Goal of the exercise | Using the material below, copy every line where "agent" appears.

Supplied records |
───

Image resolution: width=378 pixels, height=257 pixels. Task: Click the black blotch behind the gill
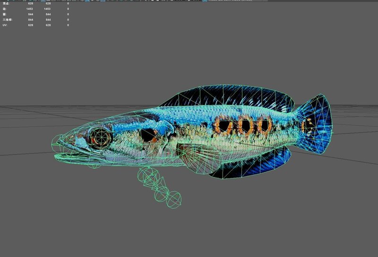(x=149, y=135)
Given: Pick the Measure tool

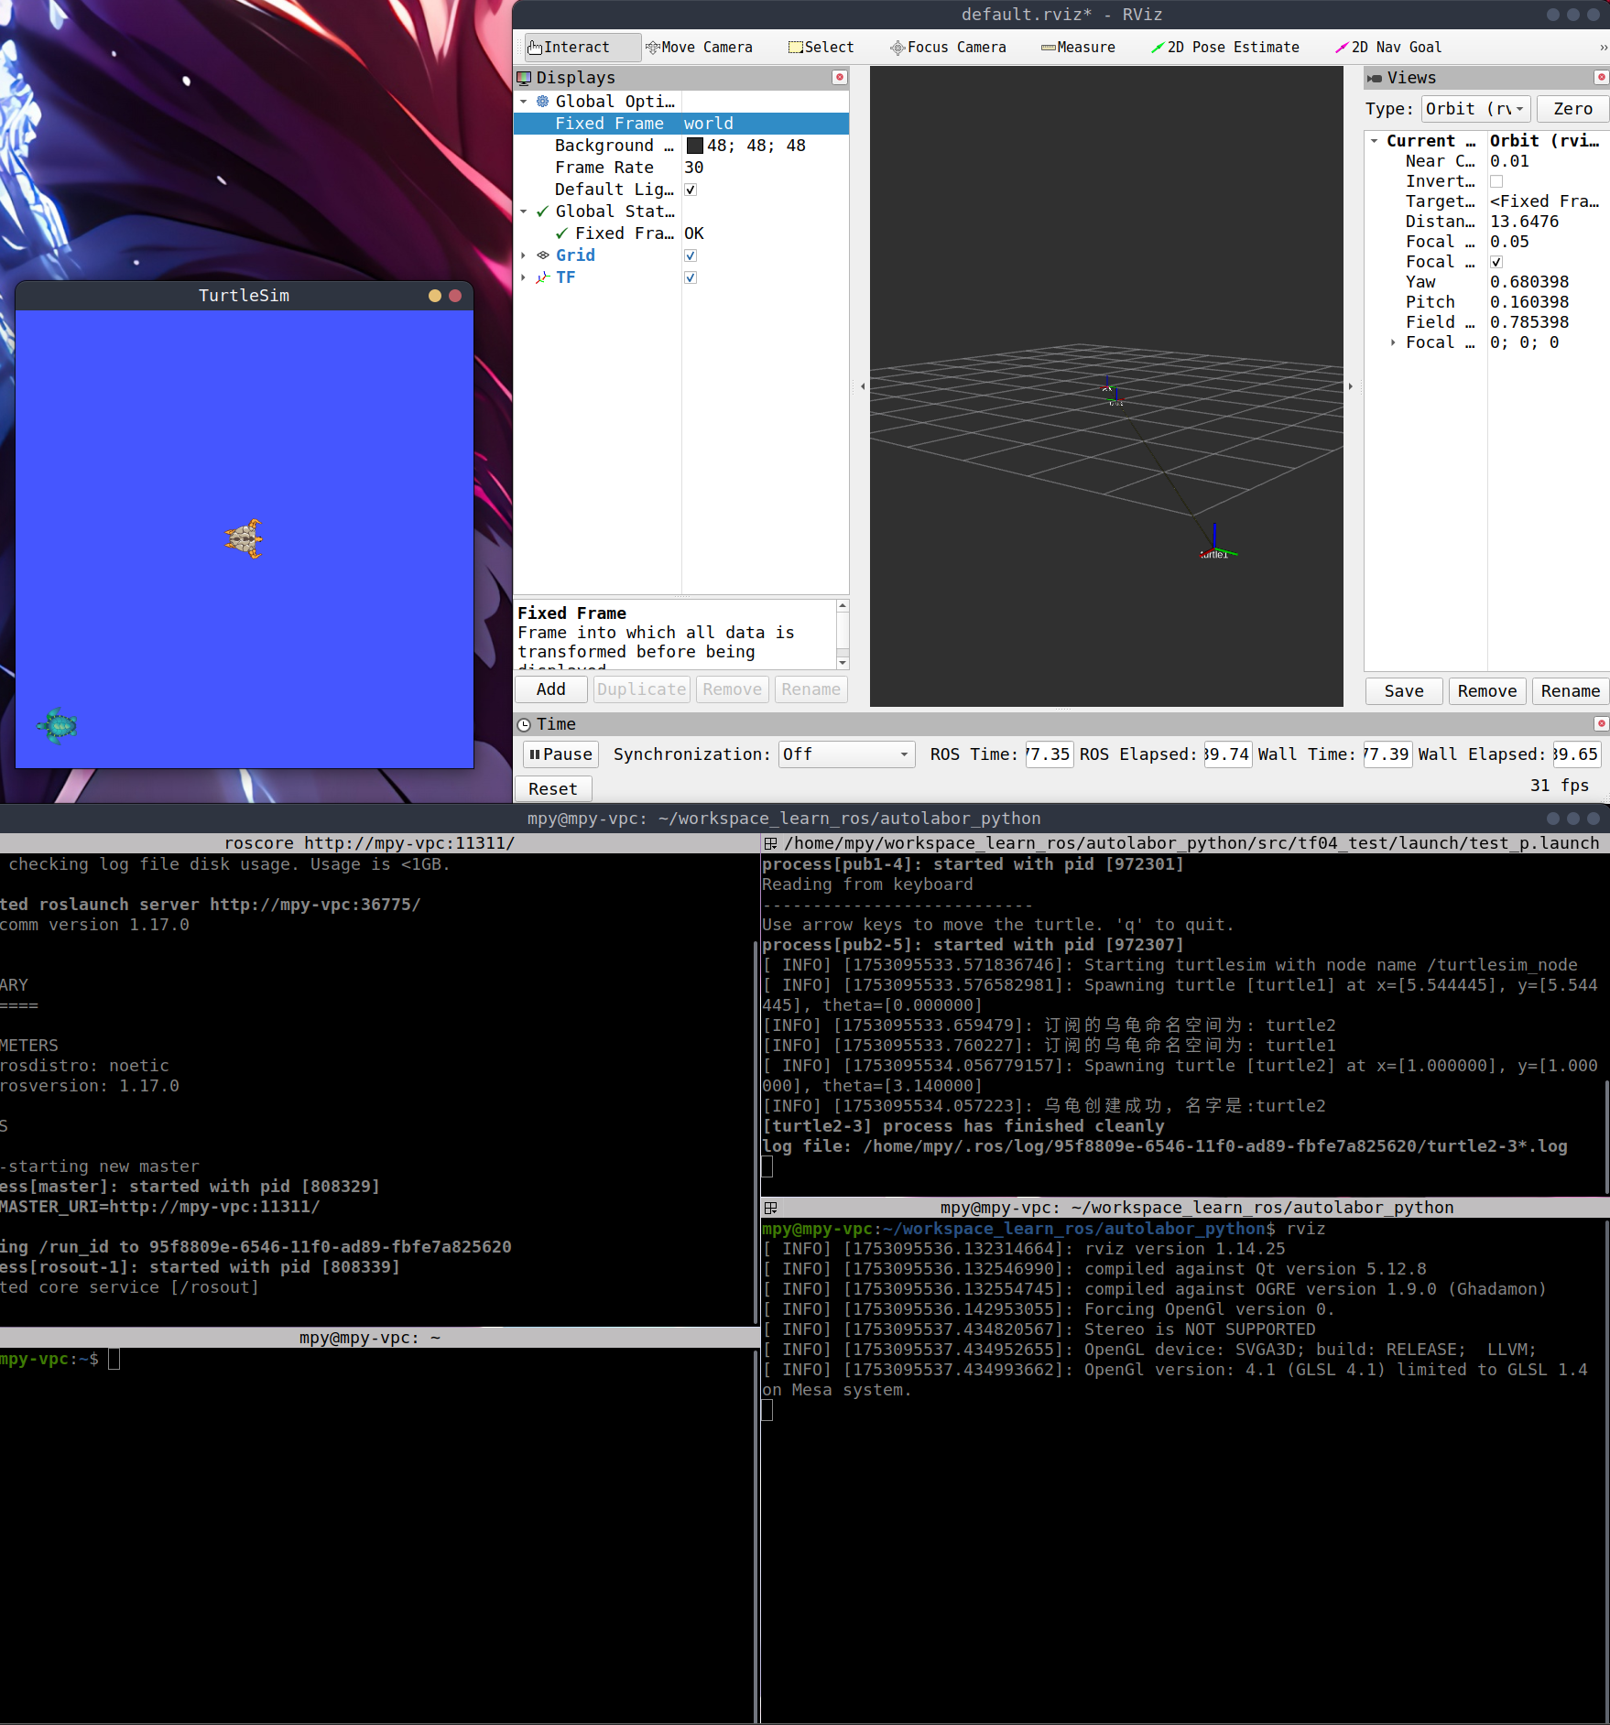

───

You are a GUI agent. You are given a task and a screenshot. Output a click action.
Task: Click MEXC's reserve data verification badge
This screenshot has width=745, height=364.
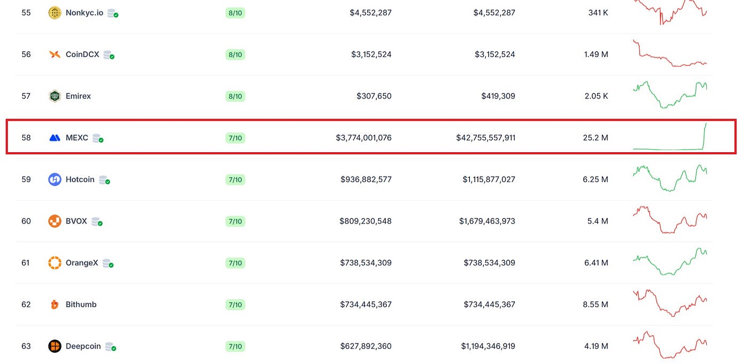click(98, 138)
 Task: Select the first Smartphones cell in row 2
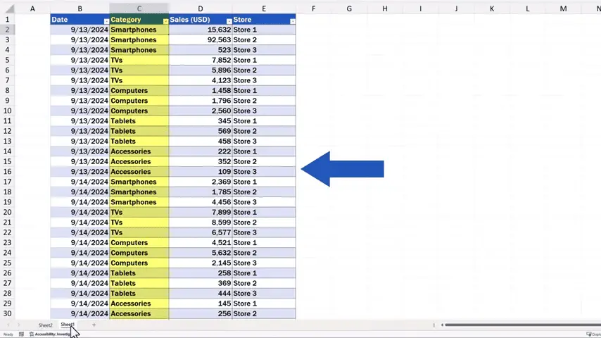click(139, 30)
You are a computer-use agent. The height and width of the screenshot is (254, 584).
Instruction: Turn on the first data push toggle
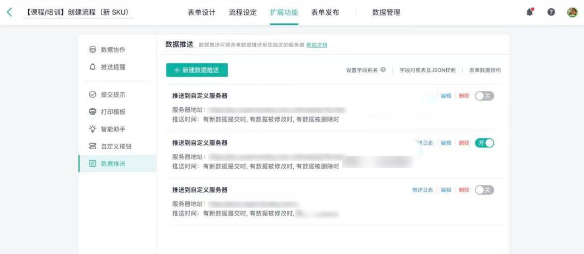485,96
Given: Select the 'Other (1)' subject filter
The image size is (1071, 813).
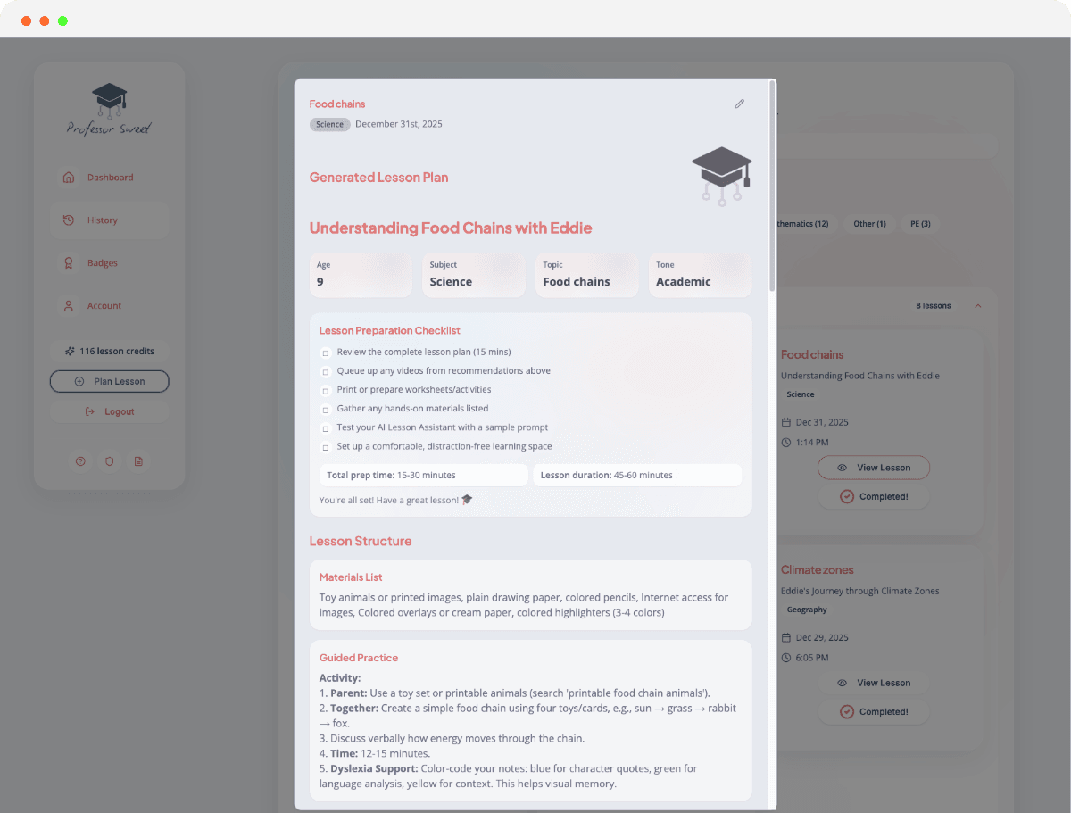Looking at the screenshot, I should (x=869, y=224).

───

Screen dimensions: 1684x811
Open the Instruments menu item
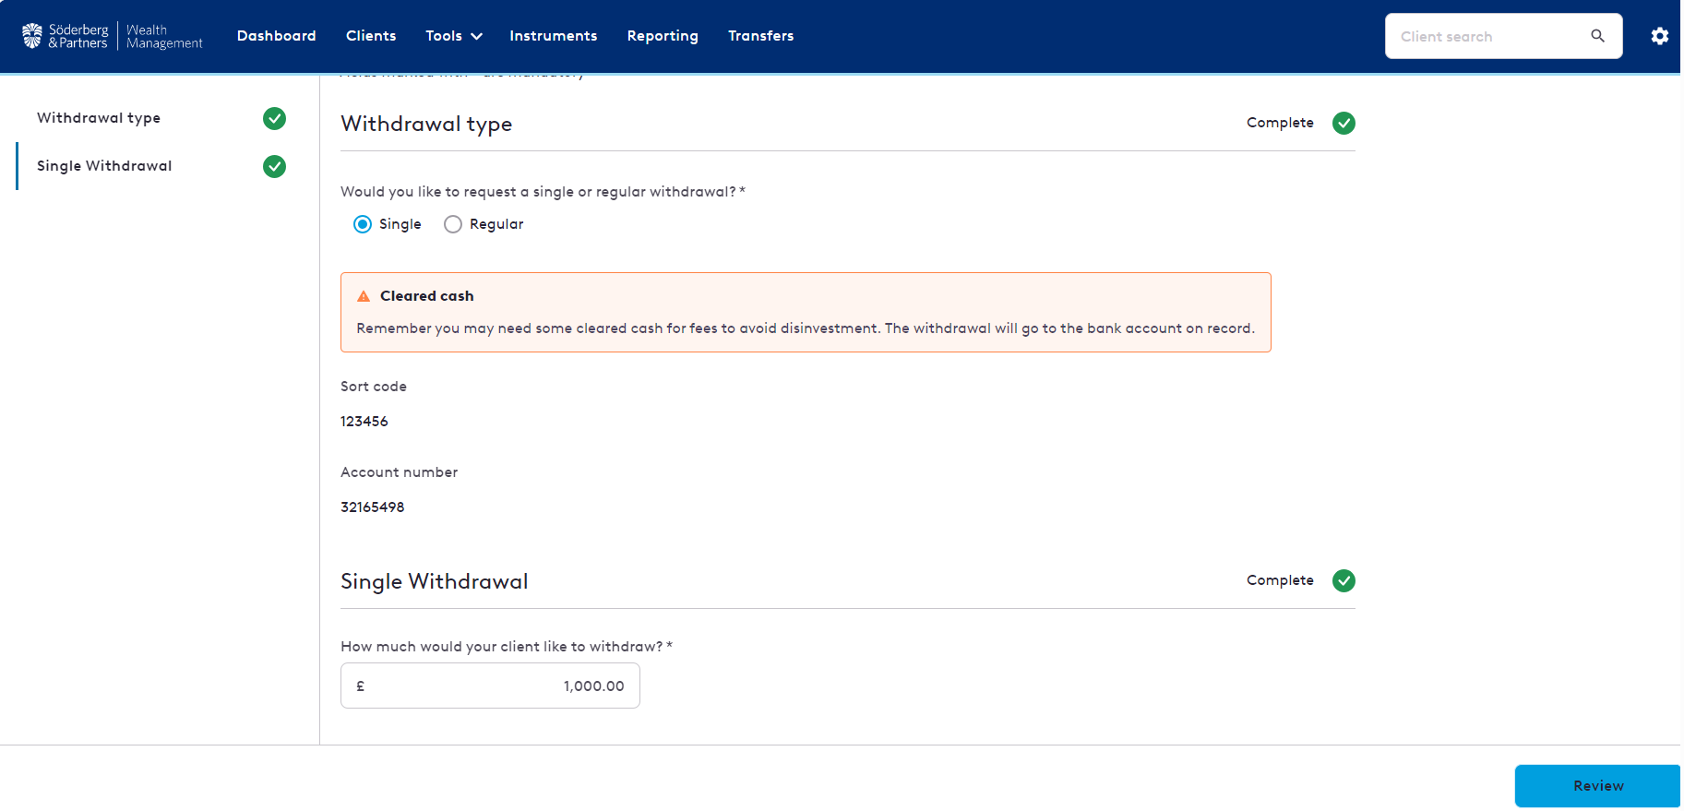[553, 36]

───

Expected answer |
You are a GUI agent. You are given a task and a screenshot. Output a click action.
You are a computer-use agent. The height and width of the screenshot is (254, 584).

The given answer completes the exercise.